A 62 yrs. old lady presented to ophthalmologist with blurred vision for few months. On examination she was found to have visual field defect in the pattern of bitemporal hemi-anopsia. She also had tiredness, headache and dizziness in the preceding months. In view of her visual filed defect MRI pituitary was done. It showed 3 cm adenoma in the pituitary gland invading into suprasellar space and compressing optic chiasm.
Her tumour was removed via Trans sphenoidal approach. Histo pathological examination of the resected tissue showed pituitary adenoma. Immuno histochemistry showed strongly positive staining for LH and weak staining for FSH suggesting Gonadotroph adenoma. 6 months later she presented with similar complaints and re operated for recurrence of pituitary tumour (Figures 1 and 2).
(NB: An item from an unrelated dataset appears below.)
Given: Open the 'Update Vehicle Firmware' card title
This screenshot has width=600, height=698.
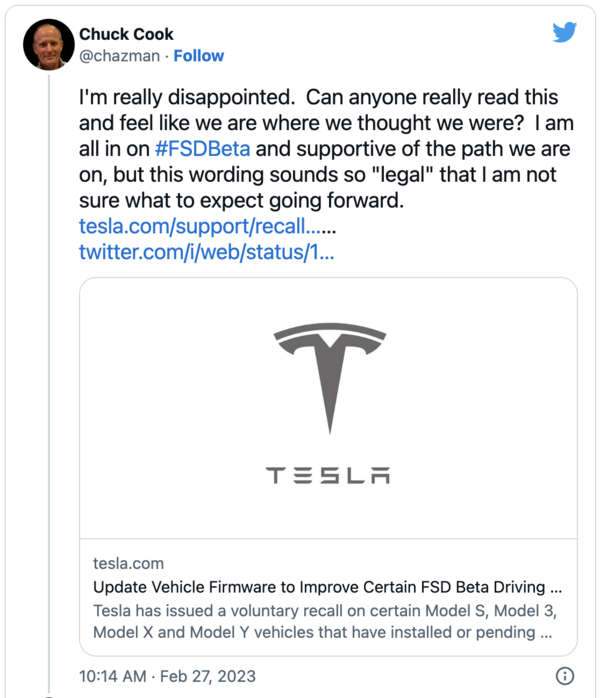Looking at the screenshot, I should pos(327,586).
Her pituitary hormone profile 1 month after second transphenoidal surgery showed as follows:
Her serum cortisol is low but ACTH is low normal suggesting secondary adrenal insufficiency. The TSH should be higher for the low level of thyroid hormones, but low suggesting secondary hypothyroidism. She is post-menopausal so her LH and FSH should be high but they are low suggesting secondary hypogonadism. All this combined hormone deficiency suggests Hypopituitarism (Table 1).
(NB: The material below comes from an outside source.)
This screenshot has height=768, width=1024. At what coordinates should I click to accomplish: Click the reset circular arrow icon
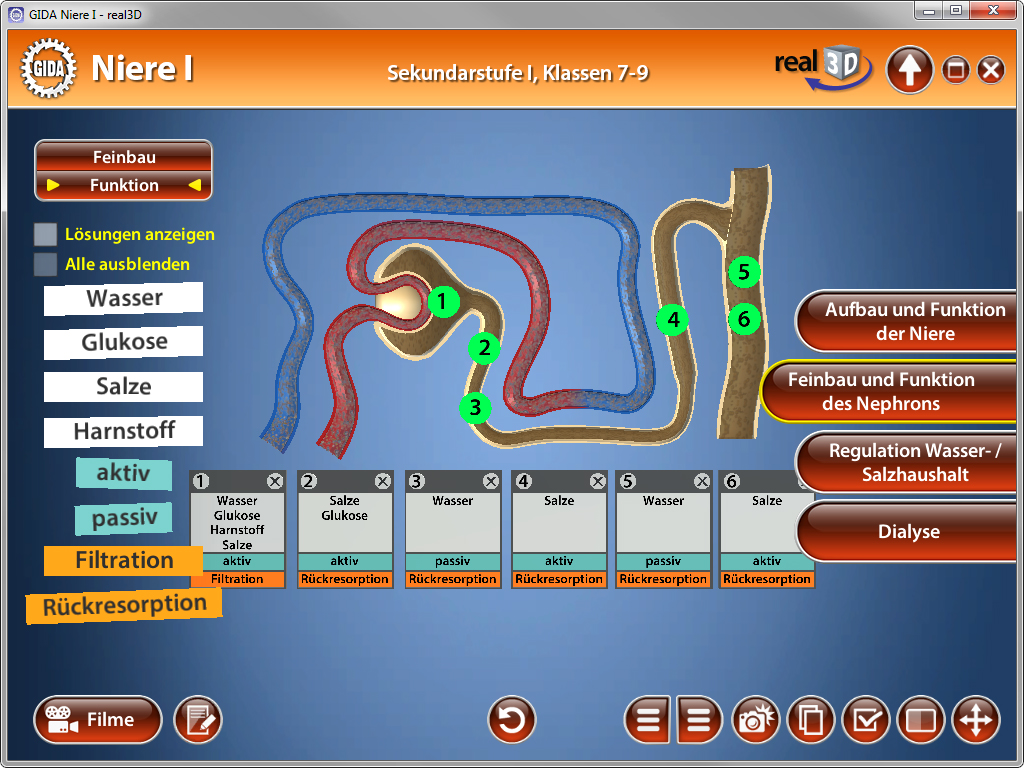click(512, 720)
|ACTH||7.8 pg/ml||7.3-63.3 pg/ml|
|Cortisol||2.8 mcg/dl||6.2-19.4 mcg/dl|
|TSH||1.2 mIU/ml||0.4-4.5 mIU/ml|
|Free T4||0.61 ng/dl||0.8-2.0 ng/dl|
|Prolactin||30 ng/ml||2-19 ng/ml|
|LH||3.1 IU/ml||30-220 IU/ml|
|FSH||1.17 IU/ml||30-240 IU/ml|
Table 1: Pituitary hormone profile 1 month after second transphenoidal surgery.
Clinically Non Functioning Gonadotrophic and Pituitary Adenoma with Pan-Hypopituitarism
3 months following her second operation she presented again with headache and dizziness. Her latest MRI pituitary showed recurrence of pituitary tumor invading cavernous sinus and 3 mm away from optic chiasm. She was not a candidate for further pituitary surgery in view of cavernous sinus invasion and minimal chance of successful resection. So she was referred to pituitary radiotherapy.
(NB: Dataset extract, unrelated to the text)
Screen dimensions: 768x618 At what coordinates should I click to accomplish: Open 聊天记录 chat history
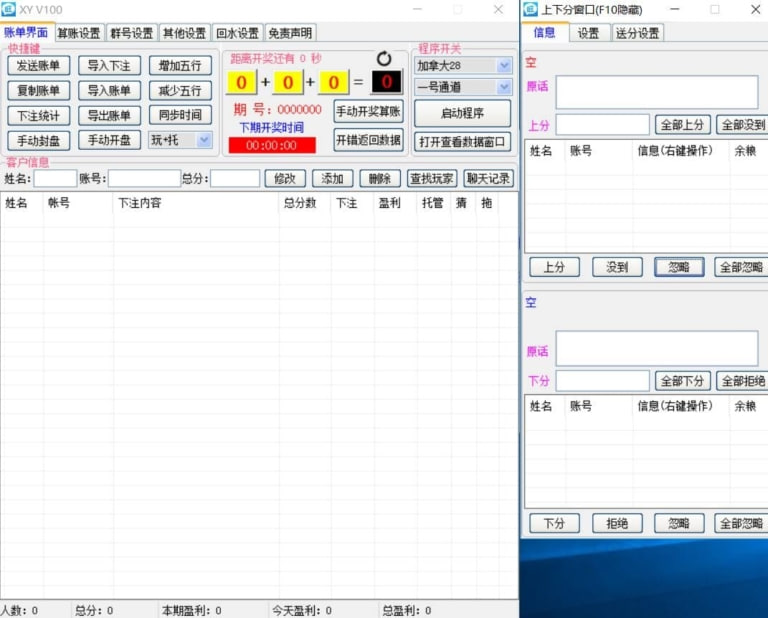tap(488, 179)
Her current medications are Hydrocortisone 10 mg 8 am and 5 mg 12 noon, Levothyroxine 100 mcg once a day. Her vision improved, headache and dizziness better.
Pituitary gland secretes important hormones essential for normal metabolism and functioning of the body (ACTH, Growth Hormone, LH, FSH, TSH, Prolactin, Anti diuretic hormone). Tumors arising in the Pituitary can be functional producing excess hormones or nonfunctional. Functional tumors overproducing hormones cause Cushing ’s disease (ACTH), Acromegaly (GH) Prolactinomas (Prolactin).
Non-functional pituitary adenomas produce symptoms by local pressure effects on optic chiasm (Visual Field defects) or invading cavernous sinus causing cranial nerve palsy (cranial nerves III, IV, V1 or V2 of V, VI). They can also cause temporal lobe seizure, hydrocephalus from compression of foramen of Monro or the aqueduct of sylvius, or even symptoms resulting from compression of the brain stem .
Medical treatment of non-functioning pituitary tumours is generally ineffective. So the primary treatment is surgical. The preferred surgery is transphenoidal approach, which has low associated morbidity and mortality but craniotomy may be required. Patients who had complete or near complete resection of their tumours can be followed up without radiotherapy as recurrences may be detected early with high resolution imaging . If tumours are not resected completely or recur then radiotherapy should be considered.
Pituitary hormone deficiency is disabling, reduce quality of life and can be potentially life threatening and should be assessed properly pre operatively and reassessed post operatively by Endocrinologist.
Pituitary tumours if assessed and managed properly with the multi-disciplinary team involving Endocrinologist, Neurosurgeon, Radiologist and Radiotherapist should have good prognosis.